--- Begin INFORMATION GIVEN ---

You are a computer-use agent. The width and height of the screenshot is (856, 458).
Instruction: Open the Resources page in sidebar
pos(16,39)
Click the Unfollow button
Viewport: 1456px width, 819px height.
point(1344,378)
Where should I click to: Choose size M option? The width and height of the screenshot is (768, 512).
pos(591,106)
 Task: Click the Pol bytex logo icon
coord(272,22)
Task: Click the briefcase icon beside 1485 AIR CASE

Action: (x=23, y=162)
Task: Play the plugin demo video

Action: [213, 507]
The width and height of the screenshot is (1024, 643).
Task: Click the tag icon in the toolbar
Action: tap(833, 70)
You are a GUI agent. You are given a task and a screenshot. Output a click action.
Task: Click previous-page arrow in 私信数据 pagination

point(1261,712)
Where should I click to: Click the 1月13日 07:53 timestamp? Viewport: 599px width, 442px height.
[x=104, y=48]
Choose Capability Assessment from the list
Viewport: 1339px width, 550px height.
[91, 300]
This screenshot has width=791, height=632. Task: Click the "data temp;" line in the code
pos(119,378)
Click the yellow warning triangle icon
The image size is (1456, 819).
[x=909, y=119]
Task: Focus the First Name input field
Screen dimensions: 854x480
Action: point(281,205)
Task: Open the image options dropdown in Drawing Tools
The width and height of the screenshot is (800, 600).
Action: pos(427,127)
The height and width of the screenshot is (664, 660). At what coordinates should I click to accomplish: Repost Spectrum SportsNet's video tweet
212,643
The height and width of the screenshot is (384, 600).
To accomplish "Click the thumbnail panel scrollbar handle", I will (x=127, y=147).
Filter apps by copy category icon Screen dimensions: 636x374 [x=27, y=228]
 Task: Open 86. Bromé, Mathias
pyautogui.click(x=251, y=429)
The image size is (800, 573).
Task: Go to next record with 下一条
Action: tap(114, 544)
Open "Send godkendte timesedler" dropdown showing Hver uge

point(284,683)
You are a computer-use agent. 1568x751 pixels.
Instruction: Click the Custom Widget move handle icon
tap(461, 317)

--- End INFORMATION GIVEN ---

- _DESCRIPTION OF THE TASK_
Copy all of the lines above again, substituting "Goal" for every "Instruction" and leaving everything else unchanged.

- _RESPONSE_
You are a computer-use agent. The width and height of the screenshot is (856, 458).
Goal: Open the Resources page in sidebar
pos(16,39)
Click the Unfollow button
Viewport: 1456px width, 819px height.
point(1344,378)
Where should I click to: Choose size M option? The width and height of the screenshot is (768, 512).
pos(591,106)
 Task: Click the Pol bytex logo icon
coord(272,22)
Task: Click the briefcase icon beside 1485 AIR CASE

Action: (x=23, y=162)
Task: Play the plugin demo video

Action: [213, 507]
The width and height of the screenshot is (1024, 643).
Task: Click the tag icon in the toolbar
Action: tap(833, 70)
You are a GUI agent. You are given a task and a screenshot. Output a click action.
Task: Click previous-page arrow in 私信数据 pagination

point(1261,712)
Where should I click to: Click the 1月13日 07:53 timestamp? Viewport: 599px width, 442px height.
[x=104, y=48]
Choose Capability Assessment from the list
Viewport: 1339px width, 550px height.
[91, 300]
This screenshot has width=791, height=632. Task: Click the "data temp;" line in the code
pos(119,378)
Click the yellow warning triangle icon
The image size is (1456, 819).
[x=909, y=119]
Task: Focus the First Name input field
Screen dimensions: 854x480
Action: point(281,205)
Task: Open the image options dropdown in Drawing Tools
The width and height of the screenshot is (800, 600).
Action: pos(427,127)
The height and width of the screenshot is (664, 660). At what coordinates should I click to accomplish: Repost Spectrum SportsNet's video tweet
212,643
The height and width of the screenshot is (384, 600).
To accomplish "Click the thumbnail panel scrollbar handle", I will (x=127, y=147).
Filter apps by copy category icon Screen dimensions: 636x374 [x=27, y=228]
 Task: Open 86. Bromé, Mathias
pyautogui.click(x=251, y=429)
The image size is (800, 573).
Task: Go to next record with 下一条
Action: tap(114, 544)
Open "Send godkendte timesedler" dropdown showing Hver uge

point(284,683)
You are a computer-use agent. 1568x751 pixels.
Goal: Click the Custom Widget move handle icon
tap(461, 317)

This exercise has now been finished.